As drive capacities increase so does silent data corruption or "bit rot". You must understand what this is to properly assess the odds of a catastrophic loss of data happening to you. Silent data corruption is not a new concept, it has been well discussed for years that RAID5 is pretty useless and RAID6 will soon be in Why RAID 5 stops working in 2009, also archived here. Read the article, it's about 2 pages and easy to understand even though you have to use powers of 10 to do the math. The take away is don't waste your money or your time on RAID5 or RAID6 if you really care about your data. Personally I have never trusted my data to either.

Since you now understand data integrity can no longer be improved with RAID5 or 6 you are left with just a few choices.

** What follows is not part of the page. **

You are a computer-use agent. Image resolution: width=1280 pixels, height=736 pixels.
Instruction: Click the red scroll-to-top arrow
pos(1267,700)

  1. Hybrid SoftRAID - Not really a good option due to cost and management issues for most people, but still valuable in certain specific scenarios.
  2. SoftRAID1 - I have always used SoftRAID1 with a good backup and it has always been cheap and easy to manage.
  3. ZFS - Has a big advantage over plain old SoftRAID, data integrity is built in from the start while SoftRAID has none. Data integrity is the big advantage of ZFS and to learn more about it you should read A Conversation with Jeff Bonwick and Bill Moore - The future of file systems also archived here.

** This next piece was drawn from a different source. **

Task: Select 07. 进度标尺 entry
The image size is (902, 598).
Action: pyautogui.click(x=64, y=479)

Now that we are starting to use 6TB (or even more) drives on a regular basis, bit rot becomes an even bigger issue.
How big? Well, the science is not yet fully settled because testing this stuff is so boring. You should read Keeping Bits Safe: How Hard Can It Be? by David S.H. Rosenthal, published in the monthly magazine of the Association for Computing Machinery (ACM). I will summarize best as I can: A NetApp study encompassing data collected over 41 months from NetApp’s filers in the field, covering more than 1.5 million drives found more than 400,000 silent corruption incidents. A CERN study writing and reading over 88,000TB of data within a 6 month period found .00017TB was silently corrupted. On average, it is not unreasonable to expect roughly 3 corrupt files on a 1TB drive according to another CERN study; CERN's data corruption research also archived here. Yes, the numbers appear small, but these studies were conducted in 2007/08, before we had 3TB hard drives. The numbers have not gotten better, they get worse with increased capacities and longer time frames.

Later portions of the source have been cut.